The International Air Transport Association (IATA) said it supports wearing face masks during a flight over “mandating” social distancing measures onboard as airlines consider how to restore confidence in flying.

“Mask-wearing by passengers and crew will reduce the already low risk, while avoiding the dramatic cost increases to air travel that onboard social distancing measures would bring,” said IATA in a statement posted on its website.

The statement comes as a growing number of airlines have been responding to the coronavirus crisis by requiring face masks for passengers and crew, as well as rolling out social distancing measures like blocking middle seats from being booked on planes in an effort to curb the spread of the disease.

Major carriers such as Emirates, United, American Airlines and Japan Airlines have all blocked middle seats on all or some of their flights. Some airlines have also been criticised recently for foregoing social distancing measures onboard, such as Irish carrier Aer Lingus which has come under scrutiny for running a flight from Belfast to London with no social distancing.

Cabin environment 

IATA said that evidence so far, which it admitted was limited, suggested the risk of virus transmission on a plane is low “even without special measures”.

It said this is because passengers face forward with limited face-to-face interactions, aircraft are fitted with High Efficiency Particulate Air (HEPA) filters which ensures “fresh air circulation”, and seats provide a barrier to the person in front.

IATA also said air flow from ceiling to floor further reduces the potential for transmission forward.

“The cabin environment naturally makes transmission of viruses difficult for a variety of reasons,” said Alexandre de Juniac, IATA’s director general and CEO.

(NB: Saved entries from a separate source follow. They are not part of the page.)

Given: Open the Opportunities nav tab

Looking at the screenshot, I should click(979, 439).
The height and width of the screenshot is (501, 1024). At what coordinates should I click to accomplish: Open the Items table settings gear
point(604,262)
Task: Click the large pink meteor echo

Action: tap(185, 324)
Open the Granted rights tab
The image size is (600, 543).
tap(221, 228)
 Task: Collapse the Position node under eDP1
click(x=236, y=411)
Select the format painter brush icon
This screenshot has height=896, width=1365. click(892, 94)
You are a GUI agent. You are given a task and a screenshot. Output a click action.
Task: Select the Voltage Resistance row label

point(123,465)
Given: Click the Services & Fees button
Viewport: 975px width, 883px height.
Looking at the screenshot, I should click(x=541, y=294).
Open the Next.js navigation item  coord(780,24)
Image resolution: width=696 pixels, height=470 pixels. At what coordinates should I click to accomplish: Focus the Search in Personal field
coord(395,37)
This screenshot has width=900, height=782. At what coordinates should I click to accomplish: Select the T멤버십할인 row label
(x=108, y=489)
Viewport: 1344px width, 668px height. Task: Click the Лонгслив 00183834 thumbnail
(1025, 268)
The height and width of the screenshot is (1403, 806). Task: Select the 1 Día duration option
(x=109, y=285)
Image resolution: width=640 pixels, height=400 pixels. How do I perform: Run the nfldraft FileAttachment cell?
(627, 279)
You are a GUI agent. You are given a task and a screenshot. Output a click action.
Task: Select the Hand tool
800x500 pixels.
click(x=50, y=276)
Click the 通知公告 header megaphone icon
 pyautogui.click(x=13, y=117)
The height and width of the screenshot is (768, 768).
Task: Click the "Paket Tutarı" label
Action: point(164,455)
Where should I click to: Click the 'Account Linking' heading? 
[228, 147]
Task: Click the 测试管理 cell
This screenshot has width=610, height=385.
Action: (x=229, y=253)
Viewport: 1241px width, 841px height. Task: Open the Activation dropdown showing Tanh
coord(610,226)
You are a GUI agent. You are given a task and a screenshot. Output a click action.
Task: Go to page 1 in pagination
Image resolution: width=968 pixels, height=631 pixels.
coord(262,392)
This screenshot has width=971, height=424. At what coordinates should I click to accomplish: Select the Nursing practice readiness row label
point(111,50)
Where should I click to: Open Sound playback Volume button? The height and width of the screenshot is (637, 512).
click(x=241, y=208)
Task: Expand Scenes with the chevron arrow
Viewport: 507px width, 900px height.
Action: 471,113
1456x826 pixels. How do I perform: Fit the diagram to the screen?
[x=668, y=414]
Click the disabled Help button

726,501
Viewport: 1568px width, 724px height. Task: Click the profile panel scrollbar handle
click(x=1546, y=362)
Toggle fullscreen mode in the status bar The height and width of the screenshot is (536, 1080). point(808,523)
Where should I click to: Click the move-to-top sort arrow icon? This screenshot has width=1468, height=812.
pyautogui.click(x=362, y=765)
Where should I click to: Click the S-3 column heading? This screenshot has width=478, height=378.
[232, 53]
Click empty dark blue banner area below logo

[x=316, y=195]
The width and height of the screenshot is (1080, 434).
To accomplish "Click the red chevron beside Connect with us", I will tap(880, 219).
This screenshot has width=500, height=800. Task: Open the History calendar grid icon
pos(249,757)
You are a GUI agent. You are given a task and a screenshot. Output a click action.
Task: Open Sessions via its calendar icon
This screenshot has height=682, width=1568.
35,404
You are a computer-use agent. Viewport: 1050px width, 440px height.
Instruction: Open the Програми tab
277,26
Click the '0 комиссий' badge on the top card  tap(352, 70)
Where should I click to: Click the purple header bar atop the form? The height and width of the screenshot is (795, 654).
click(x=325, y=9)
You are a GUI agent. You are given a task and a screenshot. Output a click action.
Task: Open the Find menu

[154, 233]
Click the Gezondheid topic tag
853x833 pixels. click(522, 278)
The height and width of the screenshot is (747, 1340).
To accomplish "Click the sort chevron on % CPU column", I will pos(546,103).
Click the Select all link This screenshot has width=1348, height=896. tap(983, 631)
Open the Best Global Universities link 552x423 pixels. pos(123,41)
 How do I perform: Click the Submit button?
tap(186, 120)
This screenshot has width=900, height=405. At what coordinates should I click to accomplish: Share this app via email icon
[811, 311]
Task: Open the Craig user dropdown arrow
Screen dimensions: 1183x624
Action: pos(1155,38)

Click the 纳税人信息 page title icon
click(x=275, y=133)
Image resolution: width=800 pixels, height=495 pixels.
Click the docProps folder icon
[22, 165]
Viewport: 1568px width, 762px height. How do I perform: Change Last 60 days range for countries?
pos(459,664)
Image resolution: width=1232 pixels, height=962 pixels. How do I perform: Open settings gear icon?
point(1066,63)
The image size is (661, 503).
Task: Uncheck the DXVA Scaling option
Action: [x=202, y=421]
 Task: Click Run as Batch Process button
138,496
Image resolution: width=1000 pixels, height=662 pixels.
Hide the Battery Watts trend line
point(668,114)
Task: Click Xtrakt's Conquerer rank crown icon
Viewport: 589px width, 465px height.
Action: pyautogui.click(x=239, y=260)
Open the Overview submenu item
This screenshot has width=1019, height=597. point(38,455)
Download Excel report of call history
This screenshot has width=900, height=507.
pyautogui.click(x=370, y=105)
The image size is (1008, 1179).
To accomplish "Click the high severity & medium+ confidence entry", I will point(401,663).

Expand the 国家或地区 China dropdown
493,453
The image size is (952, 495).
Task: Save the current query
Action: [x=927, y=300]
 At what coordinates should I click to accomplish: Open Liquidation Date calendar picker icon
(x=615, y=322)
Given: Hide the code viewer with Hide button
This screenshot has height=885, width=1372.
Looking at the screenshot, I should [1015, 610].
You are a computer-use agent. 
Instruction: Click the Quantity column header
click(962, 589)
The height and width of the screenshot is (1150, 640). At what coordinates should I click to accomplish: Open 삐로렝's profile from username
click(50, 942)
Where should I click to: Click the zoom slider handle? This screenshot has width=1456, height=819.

“Screening, face coverings and masks are among the many layers of measures that we are recommending. Leaving the middle seat empty, however, is not,” he added.

End of cheap travel?

The global airline body said leaving middle seats empty will mark the end of cheap travel.

“Airlines are fighting for their survival. Eliminating the middle seat will raise costs. If that can be offset that with higher fares, the era of affordable travel will come to an end. On the other hand, if airlines can’t recoup the costs in higher fares, airlines will go bust,” said Juniac.

It added that calls for social distancing measures on aircraft would “fundamentally shift” the economics of aviation as airlines would have to sell fewer seats at higher costs. IATA said “air fares would need to go up dramatically—between 33% and 58% depending on the region—just to break even”.

The aviation body is also proposing other safety measures in addition to face masks, including temperature screenings, limiting movement within the cabin, frequent and deeper cabin cleaning, and “simplified catering” that lowers crew movement and interaction with passengers. It added that Covid-19 tests and immunity passports could also be included as safety measures.

“The aviation industry is working with governments to re-start flying when this can be done safely. Evidence suggests that the risk of transmission on board aircraft is low. And we will take measures—such as the wearing of face coverings by passengers and masks by crew—to add extra layers of protection,” said Juniac.

Airlines such as United, American Airlines and Singapore Airlines have already required flight attendants to wear masks. Recently, KLM announced that passengers will have to wear face masks effective May 11.